Fiili olarak devletler bunun sorun olduğunu düşünmüyorlar. Şu andaki Arap devletleri kendi ulus devletlerinden vazgeçemiyorlar. Bunu da İslâm dünyasında bir problem olarak görmüyorlar. Çok sayıda Türk kimlikli devlet var, onlar da kendi ulus devlet yapılarından vazgeçme gibi bir çabanın içerisinde değiller. 

Türkiye IKBY referandumunu beka problemi olarak gördü. Peki, İran’ın bu denli sert tepki göstermesinin sebebi nedir?
Bunun da birkaç sebebi var... İran, Irak üzerinde hâkimiyet kurmuş durumda. Dolayısıyla Irak’ın kaynaklarını ve siyasetini doğrudan belirleyecek bir güç konumunda. Kürdistan’ın bağımsızlığıyla Irak’ın kaynaklarının bir kısmı da Barzani yönetiminin eline geçecek. İran’ın bu bölgedeki etkisi de kırılacak ve İran’ın Irak’tan sağladığı menfaat de azalacak. İran bunu istemiyor; çünkü, İran, Kürdistan’da doğacak bağımsız bir yönetimin ABD, Türkiye ve Batı ile yakın ilişkileri olacağını düşünüyor. İran bu senaryoyu istemiyor... Ayrıca İran Ortadoğu’da uzunca bir süredir yayılmacı siyaset izliyor. İranlı siyasî aktörlerden şu ifadeleri duymak mümkün, “şu anda dört tane Arap başkentini yönetiyoruz” gibi ifadeleri dile getiriyorlar. Kürdistan’ın kurulmasının, İran’ın yayılmacı politikasını engelleyeceği kesin. İran, Amerika’nın kendisini çevreleme siyasetinin yakında daha da yoğunlaşacağını biliyor. Bağımsız bir Kürdistan’ın ise bu siyasetteki önemli aktörlerden biri olacağından korkuyor. Bu nedenle çok sert çıkıyor.

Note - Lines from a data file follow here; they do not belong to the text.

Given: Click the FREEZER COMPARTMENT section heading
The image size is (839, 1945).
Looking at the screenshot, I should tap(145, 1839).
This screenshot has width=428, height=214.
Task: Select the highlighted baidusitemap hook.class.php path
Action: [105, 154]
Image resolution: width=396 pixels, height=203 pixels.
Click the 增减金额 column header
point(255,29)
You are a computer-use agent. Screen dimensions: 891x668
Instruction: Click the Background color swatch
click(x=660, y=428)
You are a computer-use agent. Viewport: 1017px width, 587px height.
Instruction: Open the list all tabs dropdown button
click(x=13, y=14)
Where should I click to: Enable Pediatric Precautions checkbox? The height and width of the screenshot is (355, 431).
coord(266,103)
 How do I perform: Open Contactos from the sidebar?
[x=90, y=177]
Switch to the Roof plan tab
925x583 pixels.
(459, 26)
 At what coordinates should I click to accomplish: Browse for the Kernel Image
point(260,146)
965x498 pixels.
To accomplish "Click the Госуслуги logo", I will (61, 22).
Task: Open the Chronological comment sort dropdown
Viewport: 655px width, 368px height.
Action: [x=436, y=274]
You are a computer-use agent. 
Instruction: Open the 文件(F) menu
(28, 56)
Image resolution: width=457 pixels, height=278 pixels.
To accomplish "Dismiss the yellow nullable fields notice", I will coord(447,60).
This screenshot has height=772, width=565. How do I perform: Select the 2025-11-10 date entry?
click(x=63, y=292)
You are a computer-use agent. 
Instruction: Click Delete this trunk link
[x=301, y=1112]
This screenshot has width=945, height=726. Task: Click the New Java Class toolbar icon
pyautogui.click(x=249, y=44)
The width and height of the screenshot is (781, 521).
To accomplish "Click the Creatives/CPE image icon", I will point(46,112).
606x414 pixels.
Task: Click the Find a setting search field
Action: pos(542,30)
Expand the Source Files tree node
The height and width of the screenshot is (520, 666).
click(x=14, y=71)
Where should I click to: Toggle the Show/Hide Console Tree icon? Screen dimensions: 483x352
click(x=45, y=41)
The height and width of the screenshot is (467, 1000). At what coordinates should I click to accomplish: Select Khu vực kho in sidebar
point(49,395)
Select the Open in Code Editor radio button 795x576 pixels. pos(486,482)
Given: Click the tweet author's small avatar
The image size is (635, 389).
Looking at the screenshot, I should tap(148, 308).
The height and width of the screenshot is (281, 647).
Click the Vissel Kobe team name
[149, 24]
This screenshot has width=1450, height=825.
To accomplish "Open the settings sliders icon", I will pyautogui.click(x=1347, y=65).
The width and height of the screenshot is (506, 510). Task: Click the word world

İsrail, bağımsız Kürdistan’ın kurulmasına yakından destek verirken, ABD görünürde biraz çekingen davrandı. İran’ın Irak üzerinde etkisinin armasının da ABD’nin işgali vasıtasıyla olduğu düşünülürse, İran’ın korku ve kaygılarının bir hakikati var mı?
İran’ın şöyle bir geleneği de var; Kürdistan’ın bağımsızlığının bir dengeleme yolu olduğunu görürse, Kürdistan ile yakın ilişkiler içerisine girebilir. Yani Kürdistan’ı kendisine zarar veremeyecek bir yapı hâle dönüştürmek için birtakım adımlar atabilir. İran’ın Ortadoğu’daki siyaseti zaten hep bu mantalite üzerinden devam etmiştir. Amerika ise bağımsız bir Kürdistan’a karşı değil. Ama Kürdistan’ın zamanlamasına karşı. Amerika’nın şu an iki önemli önceliği var. Birisi DAİŞ ile mücadele. ABD, Kürdistan mevzuunun DAİŞ ile mücadeleye engel olabileceğini düşünüyor ve bunu istemiyor. Bir başka husus da 2018’de Irak’ın genelinde seçimler olacak. ABD bu seçimlerde İbadi’nin kazanmasını istiyor. İbadi kazanırsa, İran’ın Irak üzerindeki etkinliğini dengeleyebileceğini düşünüyor ABD. İbadi’nin kaybetmesi, Maliki’nin kazanması hâlinde bu ihtimalin ortadan kalkacağını düşünüyor. ABD bundan korkuyor; ama referandumdan sonra gelen açıklama da çok önemli. ABD, referandumdan sonra, “referandumun yapılmasını istemediklerini ve hüsrana uğradıklarını” ifade etti. Hemen arkasından ise “Kürdistan’la tarihî ilişkilerimiz var, bu ilişkilere zarar gelsin istemiyoruz” dedi. ABD referandumun öncesinde her ne kadar karşı çıksa da, sonrasındaki süreci ayrı bir şekilde ele alacak ve bunun üzerinden siyaset yürütecektir.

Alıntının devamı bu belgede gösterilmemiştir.